> **Task inputs**:
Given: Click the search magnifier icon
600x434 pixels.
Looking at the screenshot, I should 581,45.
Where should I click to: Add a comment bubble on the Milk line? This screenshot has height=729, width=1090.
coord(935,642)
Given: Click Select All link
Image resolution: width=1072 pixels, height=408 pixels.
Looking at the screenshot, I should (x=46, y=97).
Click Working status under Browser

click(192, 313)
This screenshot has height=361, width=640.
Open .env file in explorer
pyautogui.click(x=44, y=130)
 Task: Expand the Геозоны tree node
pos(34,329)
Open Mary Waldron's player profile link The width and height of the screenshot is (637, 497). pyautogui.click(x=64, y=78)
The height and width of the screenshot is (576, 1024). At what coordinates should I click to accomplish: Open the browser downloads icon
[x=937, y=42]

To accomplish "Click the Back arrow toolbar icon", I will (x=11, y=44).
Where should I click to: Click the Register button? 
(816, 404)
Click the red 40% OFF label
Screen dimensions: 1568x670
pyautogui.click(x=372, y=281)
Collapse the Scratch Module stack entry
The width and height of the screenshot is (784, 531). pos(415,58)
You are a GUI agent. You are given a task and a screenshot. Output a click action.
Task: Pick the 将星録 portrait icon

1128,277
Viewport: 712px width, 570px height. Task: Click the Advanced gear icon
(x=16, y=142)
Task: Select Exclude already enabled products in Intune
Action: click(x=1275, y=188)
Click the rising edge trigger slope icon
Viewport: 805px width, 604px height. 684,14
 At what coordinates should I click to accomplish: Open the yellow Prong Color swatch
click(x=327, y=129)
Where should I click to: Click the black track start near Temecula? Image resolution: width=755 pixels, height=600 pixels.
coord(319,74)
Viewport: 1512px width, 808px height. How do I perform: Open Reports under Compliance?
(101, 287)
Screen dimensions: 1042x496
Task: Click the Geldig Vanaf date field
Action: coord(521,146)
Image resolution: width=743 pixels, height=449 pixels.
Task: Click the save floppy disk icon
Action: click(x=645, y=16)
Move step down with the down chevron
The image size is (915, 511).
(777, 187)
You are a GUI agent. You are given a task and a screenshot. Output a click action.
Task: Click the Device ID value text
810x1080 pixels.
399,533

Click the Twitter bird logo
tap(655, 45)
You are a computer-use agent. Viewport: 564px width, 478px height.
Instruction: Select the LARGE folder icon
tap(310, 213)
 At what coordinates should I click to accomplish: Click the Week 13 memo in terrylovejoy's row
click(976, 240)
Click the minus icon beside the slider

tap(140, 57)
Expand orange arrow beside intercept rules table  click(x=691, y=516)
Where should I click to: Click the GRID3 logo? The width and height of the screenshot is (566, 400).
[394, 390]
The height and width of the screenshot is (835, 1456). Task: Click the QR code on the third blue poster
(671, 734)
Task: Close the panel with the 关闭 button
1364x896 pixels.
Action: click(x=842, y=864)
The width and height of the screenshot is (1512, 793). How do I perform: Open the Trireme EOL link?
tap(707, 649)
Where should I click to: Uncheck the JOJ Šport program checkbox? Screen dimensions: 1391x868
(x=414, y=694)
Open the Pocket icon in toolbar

> **Exercise**: Print the material in full, exactly as written.

> **Output for this exercise**:
Given: Click the search magnifier icon
600x434 pixels.
Looking at the screenshot, I should 581,45.
Where should I click to: Add a comment bubble on the Milk line? This screenshot has height=729, width=1090.
coord(935,642)
Given: Click Select All link
Image resolution: width=1072 pixels, height=408 pixels.
Looking at the screenshot, I should (x=46, y=97).
Click Working status under Browser

click(192, 313)
This screenshot has height=361, width=640.
Open .env file in explorer
pyautogui.click(x=44, y=130)
 Task: Expand the Геозоны tree node
pos(34,329)
Open Mary Waldron's player profile link The width and height of the screenshot is (637, 497). pyautogui.click(x=64, y=78)
The height and width of the screenshot is (576, 1024). At what coordinates should I click to accomplish: Open the browser downloads icon
[x=937, y=42]

To accomplish "Click the Back arrow toolbar icon", I will (x=11, y=44).
Where should I click to: Click the Register button? 
(816, 404)
Click the red 40% OFF label
Screen dimensions: 1568x670
pyautogui.click(x=372, y=281)
Collapse the Scratch Module stack entry
The width and height of the screenshot is (784, 531). pos(415,58)
You are a GUI agent. You are given a task and a screenshot. Output a click action.
Task: Pick the 将星録 portrait icon

1128,277
Viewport: 712px width, 570px height. Task: Click the Advanced gear icon
(x=16, y=142)
Task: Select Exclude already enabled products in Intune
Action: click(x=1275, y=188)
Click the rising edge trigger slope icon
Viewport: 805px width, 604px height. 684,14
 At what coordinates should I click to accomplish: Open the yellow Prong Color swatch
click(x=327, y=129)
Where should I click to: Click the black track start near Temecula? Image resolution: width=755 pixels, height=600 pixels.
coord(319,74)
Viewport: 1512px width, 808px height. How do I perform: Open Reports under Compliance?
(101, 287)
Screen dimensions: 1042x496
Task: Click the Geldig Vanaf date field
Action: coord(521,146)
Image resolution: width=743 pixels, height=449 pixels.
Task: Click the save floppy disk icon
Action: click(x=645, y=16)
Move step down with the down chevron
The image size is (915, 511).
(777, 187)
You are a GUI agent. You are given a task and a screenshot. Output a click action.
Task: Click the Device ID value text
810x1080 pixels.
399,533

Click the Twitter bird logo
tap(655, 45)
You are a computer-use agent. Viewport: 564px width, 478px height.
Instruction: Select the LARGE folder icon
tap(310, 213)
 At what coordinates should I click to accomplish: Click the Week 13 memo in terrylovejoy's row
click(976, 240)
Click the minus icon beside the slider

tap(140, 57)
Expand orange arrow beside intercept rules table  click(x=691, y=516)
Where should I click to: Click the GRID3 logo? The width and height of the screenshot is (566, 400).
[394, 390]
The height and width of the screenshot is (835, 1456). Task: Click the QR code on the third blue poster
(671, 734)
Task: Close the panel with the 关闭 button
1364x896 pixels.
Action: click(x=842, y=864)
The width and height of the screenshot is (1512, 793). How do I perform: Open the Trireme EOL link?
tap(707, 649)
Where should I click to: Uncheck the JOJ Šport program checkbox? Screen dimensions: 1391x868
(x=414, y=694)
Open the Pocket icon in toolbar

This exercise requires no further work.